So back to that opening snapshot I gave you.

Ros goes to a Home for the Blind.

It is dank, and weird, and spooky (and of course it’s a spooky flash forward, so okay I can sort of forgive that). But think about it. Close your eyes and really think about what you think a home for the blind would look like.

Does it look scary to you?

Does it look cluttered? Full of furniture a blind person cannot see? Does it seem dark?

That’s what the creators of Sabrina think blind living is like.

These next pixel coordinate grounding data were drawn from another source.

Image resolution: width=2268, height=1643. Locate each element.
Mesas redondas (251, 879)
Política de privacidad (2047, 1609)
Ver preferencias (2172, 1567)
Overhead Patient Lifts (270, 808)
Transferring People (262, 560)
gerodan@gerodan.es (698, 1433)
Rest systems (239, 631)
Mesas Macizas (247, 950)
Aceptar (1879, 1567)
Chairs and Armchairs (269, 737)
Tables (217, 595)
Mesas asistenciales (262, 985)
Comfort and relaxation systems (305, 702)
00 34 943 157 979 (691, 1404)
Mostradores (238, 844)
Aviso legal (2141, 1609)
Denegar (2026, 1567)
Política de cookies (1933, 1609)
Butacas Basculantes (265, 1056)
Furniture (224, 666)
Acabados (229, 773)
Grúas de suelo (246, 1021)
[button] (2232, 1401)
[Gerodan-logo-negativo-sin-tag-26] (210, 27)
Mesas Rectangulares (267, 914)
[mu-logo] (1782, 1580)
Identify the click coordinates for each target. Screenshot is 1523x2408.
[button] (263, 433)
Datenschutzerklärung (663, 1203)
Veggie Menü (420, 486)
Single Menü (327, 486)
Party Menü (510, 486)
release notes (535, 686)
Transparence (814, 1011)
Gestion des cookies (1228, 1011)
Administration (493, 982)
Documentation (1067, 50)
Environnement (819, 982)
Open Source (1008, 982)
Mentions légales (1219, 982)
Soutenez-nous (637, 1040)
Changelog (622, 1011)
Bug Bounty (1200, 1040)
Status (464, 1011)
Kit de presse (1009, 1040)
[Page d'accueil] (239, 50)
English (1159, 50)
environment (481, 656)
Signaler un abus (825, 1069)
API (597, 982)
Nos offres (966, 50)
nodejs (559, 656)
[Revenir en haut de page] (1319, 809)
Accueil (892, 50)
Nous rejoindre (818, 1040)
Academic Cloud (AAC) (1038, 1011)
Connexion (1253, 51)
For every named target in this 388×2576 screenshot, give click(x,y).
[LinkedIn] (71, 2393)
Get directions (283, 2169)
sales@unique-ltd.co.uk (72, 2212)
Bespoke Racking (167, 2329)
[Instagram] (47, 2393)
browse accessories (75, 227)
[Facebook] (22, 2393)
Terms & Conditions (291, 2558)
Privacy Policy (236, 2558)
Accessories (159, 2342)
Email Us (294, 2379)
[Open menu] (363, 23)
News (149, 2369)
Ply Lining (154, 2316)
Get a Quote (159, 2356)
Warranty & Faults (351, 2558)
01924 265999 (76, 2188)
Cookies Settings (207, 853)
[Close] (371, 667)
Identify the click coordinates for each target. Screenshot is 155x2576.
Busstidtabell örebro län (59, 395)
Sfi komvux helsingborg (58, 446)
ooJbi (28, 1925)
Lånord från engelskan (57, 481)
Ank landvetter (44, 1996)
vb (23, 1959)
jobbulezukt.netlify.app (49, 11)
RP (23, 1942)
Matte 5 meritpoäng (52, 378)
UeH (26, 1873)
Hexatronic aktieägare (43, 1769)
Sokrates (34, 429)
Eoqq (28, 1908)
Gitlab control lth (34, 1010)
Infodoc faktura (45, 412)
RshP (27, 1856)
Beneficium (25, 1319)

I don’t think they’re trying to comment on the deeply unsettling history of disabled institutionalization. If you want to see a real horrorshow, go research places like Willowbrook, places where families would leave their disabled children.

Places where people could forget their disabled children entirely.

But this isn’t commentary, this is full acceptance of the trope that being blind is itself a terror, and that the eyes of the blind can thus be used to evoke dread and horror in the viewer.

When Ros asks the dreaded question of how she went blind, the girl responds rapidly. Her voice grows raspy and full of barbs, and when she removes the white blindfold, she accuses Ros of having taken her eyes—of rendering her blind.

The pinnacle of fear in this sequence is not that Ros’ father, a man of God, used his influence to take someone else’s eyes.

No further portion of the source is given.